INSTRUCTIONS TO FOLLOW. Word for word, transcribe the records that follow.

Start of STORED DATA

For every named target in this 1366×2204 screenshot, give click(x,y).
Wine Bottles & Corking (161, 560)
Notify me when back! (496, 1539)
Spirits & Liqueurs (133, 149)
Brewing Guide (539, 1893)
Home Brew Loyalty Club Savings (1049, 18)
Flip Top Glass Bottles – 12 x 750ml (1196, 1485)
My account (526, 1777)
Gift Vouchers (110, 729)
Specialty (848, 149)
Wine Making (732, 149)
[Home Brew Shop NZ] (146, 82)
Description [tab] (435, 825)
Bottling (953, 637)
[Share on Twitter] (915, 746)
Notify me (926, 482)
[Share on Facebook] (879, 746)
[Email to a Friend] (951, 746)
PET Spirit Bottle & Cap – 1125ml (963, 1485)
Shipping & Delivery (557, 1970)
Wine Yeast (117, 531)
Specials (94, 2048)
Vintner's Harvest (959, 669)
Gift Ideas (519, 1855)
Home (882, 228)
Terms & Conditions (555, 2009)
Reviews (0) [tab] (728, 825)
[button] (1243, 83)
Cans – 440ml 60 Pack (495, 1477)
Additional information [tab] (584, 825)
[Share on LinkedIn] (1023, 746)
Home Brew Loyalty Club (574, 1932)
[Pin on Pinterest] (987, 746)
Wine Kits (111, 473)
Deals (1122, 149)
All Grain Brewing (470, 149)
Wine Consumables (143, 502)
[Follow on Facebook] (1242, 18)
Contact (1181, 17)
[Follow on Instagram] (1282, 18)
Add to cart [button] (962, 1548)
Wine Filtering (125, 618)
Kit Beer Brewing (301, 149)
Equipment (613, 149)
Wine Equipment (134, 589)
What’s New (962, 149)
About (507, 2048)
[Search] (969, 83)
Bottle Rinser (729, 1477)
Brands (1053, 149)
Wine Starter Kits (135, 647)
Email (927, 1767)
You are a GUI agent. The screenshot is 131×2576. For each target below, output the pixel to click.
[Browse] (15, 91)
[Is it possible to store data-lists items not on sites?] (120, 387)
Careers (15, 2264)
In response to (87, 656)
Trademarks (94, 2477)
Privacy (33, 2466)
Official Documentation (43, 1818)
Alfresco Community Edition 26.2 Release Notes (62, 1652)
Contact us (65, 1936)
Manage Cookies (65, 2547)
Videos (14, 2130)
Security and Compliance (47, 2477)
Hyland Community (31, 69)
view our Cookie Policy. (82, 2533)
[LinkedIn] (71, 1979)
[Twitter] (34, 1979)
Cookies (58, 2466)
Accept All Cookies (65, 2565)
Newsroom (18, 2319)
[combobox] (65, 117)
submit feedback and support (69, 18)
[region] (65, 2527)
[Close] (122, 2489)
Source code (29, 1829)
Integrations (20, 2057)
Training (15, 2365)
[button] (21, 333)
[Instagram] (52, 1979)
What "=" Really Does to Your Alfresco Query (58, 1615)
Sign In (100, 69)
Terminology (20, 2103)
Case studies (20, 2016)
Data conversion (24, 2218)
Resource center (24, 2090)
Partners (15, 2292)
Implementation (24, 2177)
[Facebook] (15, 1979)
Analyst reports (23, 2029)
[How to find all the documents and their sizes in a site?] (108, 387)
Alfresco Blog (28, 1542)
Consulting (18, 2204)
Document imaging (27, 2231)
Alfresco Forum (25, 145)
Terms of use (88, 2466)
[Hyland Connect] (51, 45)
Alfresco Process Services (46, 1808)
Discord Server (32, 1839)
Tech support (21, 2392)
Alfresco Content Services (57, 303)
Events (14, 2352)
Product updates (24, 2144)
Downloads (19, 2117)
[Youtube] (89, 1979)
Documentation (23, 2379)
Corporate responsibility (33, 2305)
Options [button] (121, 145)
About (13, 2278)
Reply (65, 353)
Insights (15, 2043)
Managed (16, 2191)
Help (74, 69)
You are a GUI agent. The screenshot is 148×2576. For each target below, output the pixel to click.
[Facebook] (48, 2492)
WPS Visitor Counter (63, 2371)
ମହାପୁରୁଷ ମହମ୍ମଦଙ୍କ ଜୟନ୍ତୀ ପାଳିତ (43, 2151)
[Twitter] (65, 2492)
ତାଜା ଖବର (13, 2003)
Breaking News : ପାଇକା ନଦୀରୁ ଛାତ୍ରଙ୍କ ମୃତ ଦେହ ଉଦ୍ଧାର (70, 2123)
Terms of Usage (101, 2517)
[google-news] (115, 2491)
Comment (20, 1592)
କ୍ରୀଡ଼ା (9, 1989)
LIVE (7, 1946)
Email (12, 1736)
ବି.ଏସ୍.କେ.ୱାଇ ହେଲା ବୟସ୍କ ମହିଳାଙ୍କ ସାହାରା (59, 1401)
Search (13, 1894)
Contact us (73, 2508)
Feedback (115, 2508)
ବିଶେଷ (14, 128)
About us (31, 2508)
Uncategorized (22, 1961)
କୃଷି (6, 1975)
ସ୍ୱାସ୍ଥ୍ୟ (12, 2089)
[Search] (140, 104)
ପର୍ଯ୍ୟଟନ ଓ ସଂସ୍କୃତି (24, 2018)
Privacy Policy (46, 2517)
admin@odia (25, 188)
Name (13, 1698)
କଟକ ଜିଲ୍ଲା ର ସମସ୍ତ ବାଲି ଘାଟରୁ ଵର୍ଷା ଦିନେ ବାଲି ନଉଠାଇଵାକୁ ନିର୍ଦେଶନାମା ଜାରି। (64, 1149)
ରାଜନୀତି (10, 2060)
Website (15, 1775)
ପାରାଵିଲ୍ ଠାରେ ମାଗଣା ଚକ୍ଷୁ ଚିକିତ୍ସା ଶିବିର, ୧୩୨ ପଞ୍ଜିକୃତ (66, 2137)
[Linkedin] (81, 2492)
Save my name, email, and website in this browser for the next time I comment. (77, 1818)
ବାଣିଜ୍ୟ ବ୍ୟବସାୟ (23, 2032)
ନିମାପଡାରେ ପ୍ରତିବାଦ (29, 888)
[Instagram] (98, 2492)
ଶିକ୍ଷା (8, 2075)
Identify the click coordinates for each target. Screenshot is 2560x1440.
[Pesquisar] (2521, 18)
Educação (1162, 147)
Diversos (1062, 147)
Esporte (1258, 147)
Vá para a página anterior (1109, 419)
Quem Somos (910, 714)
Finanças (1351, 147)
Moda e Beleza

End of STORED DATA

WRITTEN SOLUTION.
For every named target in this 1366×2204 screenshot, give click(x,y).
Wine Bottles & Corking (161, 560)
Notify me when back! (496, 1539)
Spirits & Liqueurs (133, 149)
Brewing Guide (539, 1893)
Home Brew Loyalty Club Savings (1049, 18)
Flip Top Glass Bottles – 12 x 750ml (1196, 1485)
My account (526, 1777)
Gift Vouchers (110, 729)
Specialty (848, 149)
Wine Making (732, 149)
[Home Brew Shop NZ] (146, 82)
Description [tab] (435, 825)
Bottling (953, 637)
[Share on Twitter] (915, 746)
Notify me (926, 482)
[Share on Facebook] (879, 746)
[Email to a Friend] (951, 746)
PET Spirit Bottle & Cap – 1125ml (963, 1485)
Shipping & Delivery (557, 1970)
Wine Yeast (117, 531)
Specials (94, 2048)
Vintner's Harvest (959, 669)
Gift Ideas (519, 1855)
Home (882, 228)
Terms & Conditions (555, 2009)
Reviews (0) [tab] (728, 825)
[button] (1243, 83)
Cans – 440ml 60 Pack (495, 1477)
Additional information [tab] (584, 825)
[Share on LinkedIn] (1023, 746)
Home Brew Loyalty Club (574, 1932)
[Pin on Pinterest] (987, 746)
Wine Kits (111, 473)
Deals (1122, 149)
All Grain Brewing (470, 149)
Wine Consumables (143, 502)
[Follow on Facebook] (1242, 18)
Contact (1181, 17)
[Follow on Instagram] (1282, 18)
Add to cart [button] (962, 1548)
Wine Filtering (125, 618)
Kit Beer Brewing (301, 149)
Equipment (613, 149)
Wine Equipment (134, 589)
What’s New (962, 149)
About (507, 2048)
[Search] (969, 83)
Bottle Rinser (729, 1477)
Brands (1053, 149)
Wine Starter Kits (135, 647)
Email (927, 1767)
You are a GUI agent. The screenshot is 131×2576. For each target below, output the pixel to click.
[Browse] (15, 91)
[Is it possible to store data-lists items not on sites?] (120, 387)
Careers (15, 2264)
In response to (87, 656)
Trademarks (94, 2477)
Privacy (33, 2466)
Official Documentation (43, 1818)
Alfresco Community Edition 26.2 Release Notes (62, 1652)
Contact us (65, 1936)
Manage Cookies (65, 2547)
Videos (14, 2130)
Security and Compliance (47, 2477)
Hyland Community (31, 69)
view our Cookie Policy. (82, 2533)
[LinkedIn] (71, 1979)
[Twitter] (34, 1979)
Cookies (58, 2466)
Accept All Cookies (65, 2565)
Newsroom (18, 2319)
[combobox] (65, 117)
submit feedback and support (69, 18)
[region] (65, 2527)
[Close] (122, 2489)
Source code (29, 1829)
Integrations (20, 2057)
Training (15, 2365)
[button] (21, 333)
[Instagram] (52, 1979)
What "=" Really Does to Your Alfresco Query (58, 1615)
Sign In (100, 69)
Terminology (20, 2103)
Case studies (20, 2016)
Data conversion (24, 2218)
Resource center (24, 2090)
Partners (15, 2292)
Implementation (24, 2177)
[Facebook] (15, 1979)
Analyst reports (23, 2029)
[How to find all the documents and their sizes in a site?] (108, 387)
Alfresco Blog (28, 1542)
Consulting (18, 2204)
Document imaging (27, 2231)
Alfresco Forum (25, 145)
Terms of use (88, 2466)
[Hyland Connect] (51, 45)
Alfresco Process Services (46, 1808)
Discord Server (32, 1839)
Tech support (21, 2392)
Alfresco Content Services (57, 303)
Events (14, 2352)
Product updates (24, 2144)
Downloads (19, 2117)
[Youtube] (89, 1979)
Documentation (23, 2379)
Corporate responsibility (33, 2305)
Options [button] (121, 145)
About (13, 2278)
Reply (65, 353)
Insights (15, 2043)
Managed (16, 2191)
Help (74, 69)
You are a GUI agent. The screenshot is 148×2576. For each target below, output the pixel to click.
[Facebook] (48, 2492)
WPS Visitor Counter (63, 2371)
ମହାପୁରୁଷ ମହମ୍ମଦଙ୍କ ଜୟନ୍ତୀ ପାଳିତ (43, 2151)
[Twitter] (65, 2492)
ତାଜା ଖବର (13, 2003)
Breaking News : ପାଇକା ନଦୀରୁ ଛାତ୍ରଙ୍କ ମୃତ ଦେହ ଉଦ୍ଧାର (70, 2123)
Terms of Usage (101, 2517)
[google-news] (115, 2491)
Comment (20, 1592)
କ୍ରୀଡ଼ା (9, 1989)
LIVE (7, 1946)
Email (12, 1736)
ବି.ଏସ୍.କେ.ୱାଇ ହେଲା ବୟସ୍କ ମହିଳାଙ୍କ ସାହାରା (59, 1401)
Search (13, 1894)
Contact us (73, 2508)
Feedback (115, 2508)
ବିଶେଷ (14, 128)
About us (31, 2508)
Uncategorized (22, 1961)
କୃଷି (6, 1975)
ସ୍ୱାସ୍ଥ୍ୟ (12, 2089)
[Search] (140, 104)
ପର୍ଯ୍ୟଟନ ଓ ସଂସ୍କୃତି (24, 2018)
Privacy Policy (46, 2517)
admin@odia (25, 188)
Name (13, 1698)
କଟକ ଜିଲ୍ଲା ର ସମସ୍ତ ବାଲି ଘାଟରୁ ଵର୍ଷା ଦିନେ ବାଲି ନଉଠାଇଵାକୁ ନିର୍ଦେଶନାମା ଜାରି। (64, 1149)
ରାଜନୀତି (10, 2060)
Website (15, 1775)
ପାରାଵିଲ୍ ଠାରେ ମାଗଣା ଚକ୍ଷୁ ଚିକିତ୍ସା ଶିବିର, ୧୩୨ ପଞ୍ଜିକୃତ (66, 2137)
[Linkedin] (81, 2492)
Save my name, email, and website in this browser for the next time I comment. (77, 1818)
ବାଣିଜ୍ୟ ବ୍ୟବସାୟ (23, 2032)
ନିମାପଡାରେ ପ୍ରତିବାଦ (29, 888)
[Instagram] (98, 2492)
ଶିକ୍ଷା (8, 2075)
Identify the click coordinates for each target. Screenshot is 2560x1440.
[Pesquisar] (2521, 18)
Educação (1162, 147)
Diversos (1062, 147)
Esporte (1258, 147)
Vá para a página anterior (1109, 419)
Quem Somos (910, 714)
Finanças (1351, 147)
Moda e Beleza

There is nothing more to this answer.